Değil Osmanlı zamanında kullanılan Türkçe, 1970’lerde konuşulan Türkçe ile günümüz Türkçesi arasında bile karşılaştırılamayacak farklılıklar meydana geldi. Tahrifat, Kur’an-ı Kerim kaynaklı kelimelerden kurtulmak için batı lisanlarından kelimelerin Türkçeye dâhili ile başlamıştı. İşi öyle ileri götürdüler ki, Türk’ün kurtarıcı durumundaki “şey” kelimesini bile kullanmak yasaktı.
Türk Dil Kurumu (TDK)’nun ilk gününden bu yana hâlen de yapmaya devam ettiği gibi ipsiz sapsız sözde kelimeler uydurulup kullandırıldı. Türkçe’nin dil bilgisi bozuldu. ‘Müşahhas’ yerine somut’, ‘mücerret’ yerine de ‘soyut’ diye bir şey uydurdular. Neredeyse her kelime için aynını yaptılar. Kelime kelâmı, kelâm Kur’an’ı hatırlatırdı çünkü. Kelimeyi yasaklayıp ‘sözcük’ diye bir şey uydurup dayattılar. 1990’lara kadar Türkçe’nin tahrifine direnen dindar çevreler bile artık gerçek Türkçeden uzaklaştı. Bu da toplumun dinî mefhumlardan bihaber kalmasına yol açtı.
Geçen hafta “Kim bir milyon ister” adlı yarışmada bir akademisyene şu suâl yöneltildi: “Halk arasında, “saygın” anlamında kullanılan ifade hangisidir?” Şıklar ise muhteris, münhasır, mutabık ve mûteber idi. Tahmin ettiğiniz gibi akademisyen cevabı bilemedi.
Dil öyle sathî / sığlaştırıldı ki, insanın başındaki yüzlerce hâl için İngilizceden alınmış “stres” kelimesi kullanılır hâle getirildi toplum. Kadim Türkçe zarif bir lisandır ve onu kullanmak bir incelik ve nezaket gerektir.

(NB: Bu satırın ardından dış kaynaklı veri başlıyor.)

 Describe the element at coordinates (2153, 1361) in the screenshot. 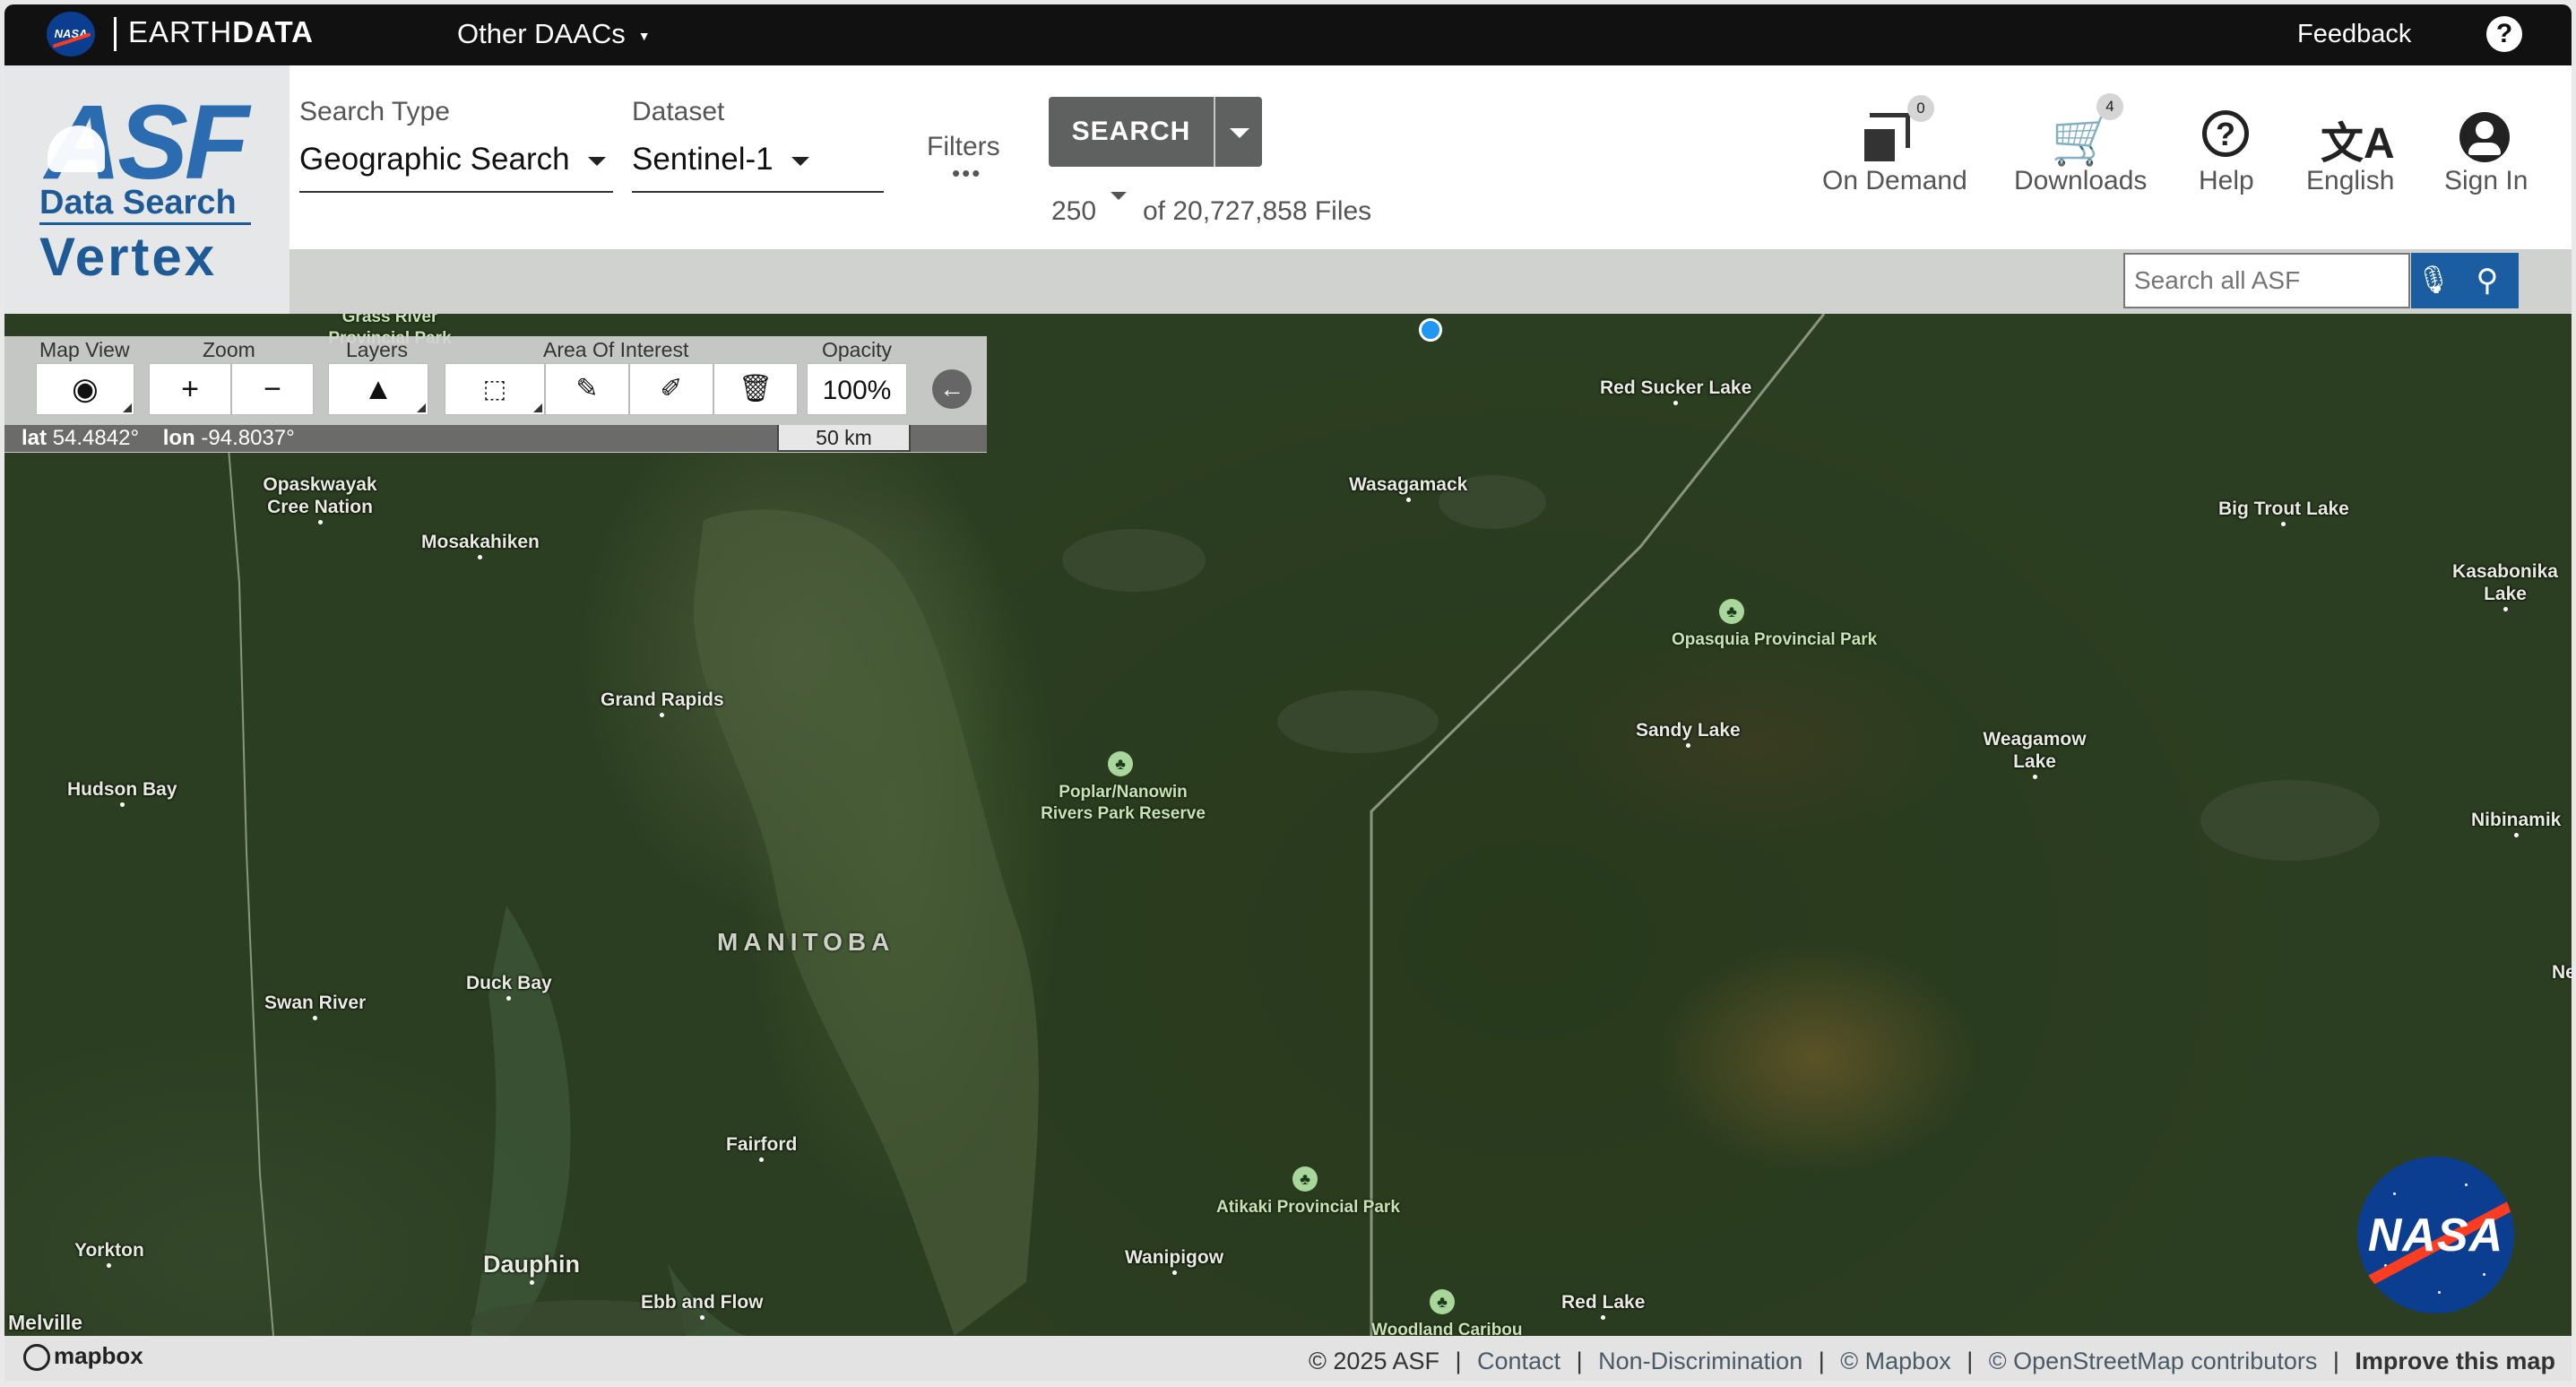

I see `osm-credit-link: © OpenStreetMap contributors` at that location.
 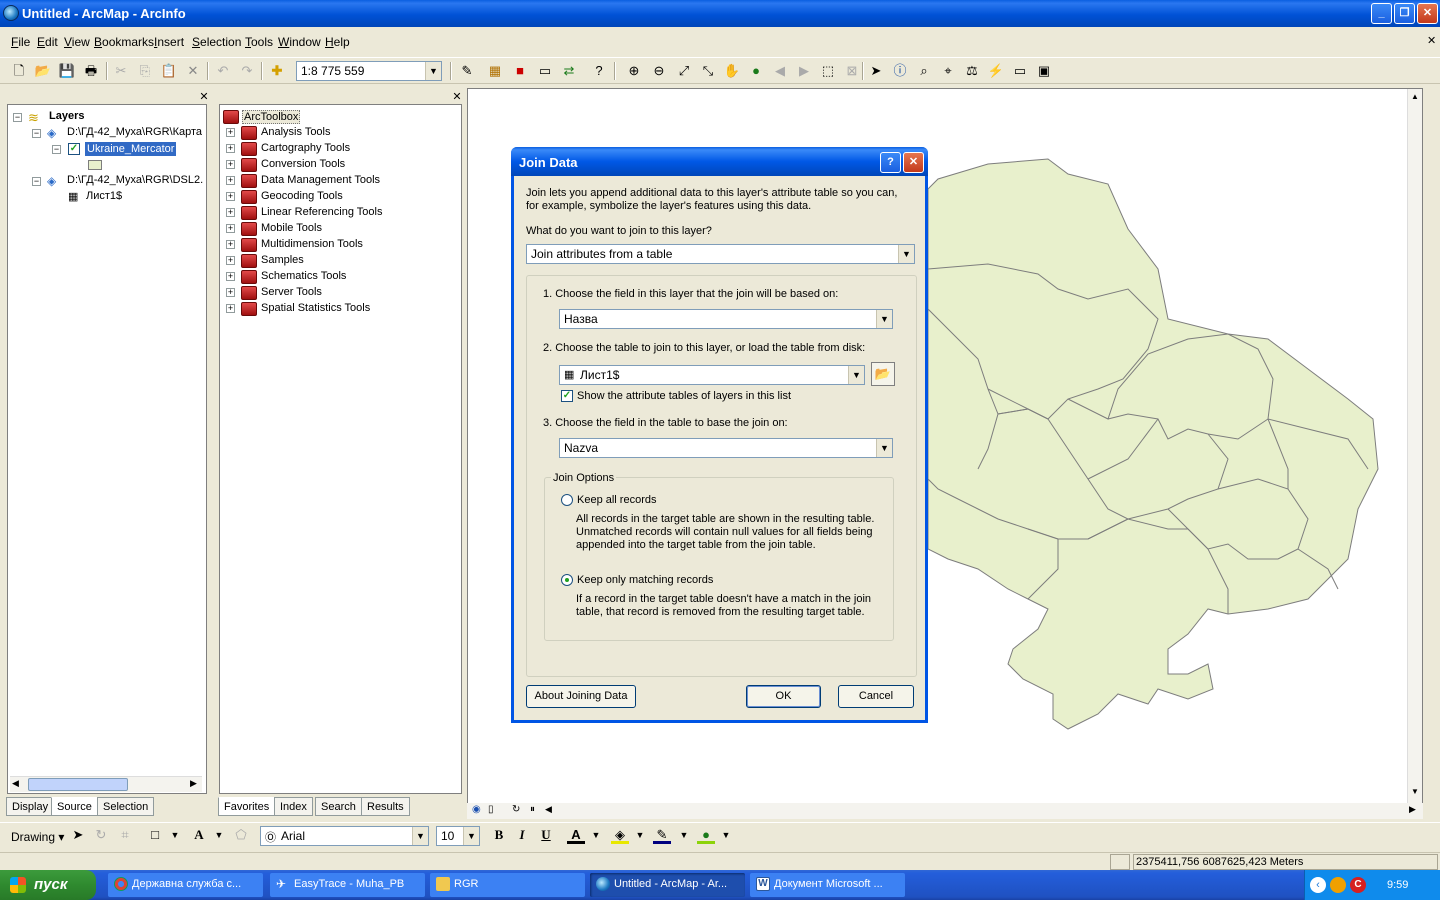 I want to click on keep-all-radio, so click(x=567, y=500).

Oysa “stres” Türkçe olmadığı gibi ruhî durumumuzdaki arzulanmayan hâli tam olarak tarife iktifa etmiyor. Çünkü bunun yerine Türkçeyi orta seviyede bilen bir kimse şu kelimelerden birini tercih edecekti. İşte Türkçeye sırf lisanı bozmak için dâhil edilmiş “stres” kelimesi yerine kullanılması gereken kelimeler:
– Acı
– Azap
– Bedbin
– Bezgin
– Buhran
– Bunaltı
– Can sıkkınlığı
– Dert
– Elem
– Endişe
– Eziyet
– Fütur
– Gam
– Gerginlik
– Gönül darlığı
-Hüzn (hüzün)
– Istırap
– İç darlığı
– Kasâvet
– Kasvet
– Kaygı
– Keder
– Melâl
– Melâlet
– Meşakkat
– Sancı
– Sıkıntı
– Sıklet
– Sızı
– Şevksiz
– Tasa
– Teessür
– Üzüntü
-Yeis
-Zahmet
Görüleceği üzere “stres” diyerek geçiştirilir hâle gelen ahvalî tarif için ne kadar çok kelime söz konusu. Aslında pek çok kişi bu kelimelerin kāhir ekseriyetini bilir, lakin lisana ehemmiyet vermediği için kullanmaz. Bazen de bize ait olmayan bir kelimeyi kullanmayı îtibar (uyduruk ifadesiyle statü) sayar.
Bizim kadim metinlerimizin irfan muslukları akmazsa hiçbir tavsiyenin hükmü yürümez. Bu yüzden kadim muslukların suları akıtılmalı. Eskiden Müslüman cemiyet için güzel sevaplardan biri, kuru çeşmeleri akıtmaktı. “Çeşme akıtmak” sadece bize has bir tabirdir. Ancak akıtılan çeşmeden içecek kişinin suya teşne olması gerekir. Belki yapmamız gereken şey, cemiyetimizin her bir ferdine teşnelik (susuzluk) şuuru vermektir.
Unutmayınız ki, insanlar kelimelerle düşünür ve uydurukça kelimelerle ortaya kâmil fikirler çıkmaz. Batılı kelimelerle konuşan dimağlar, o kelimelerle sadece batının taşeronluğunu yaparlar. Bundan kurtulmanın yolu ise öze dönmektir.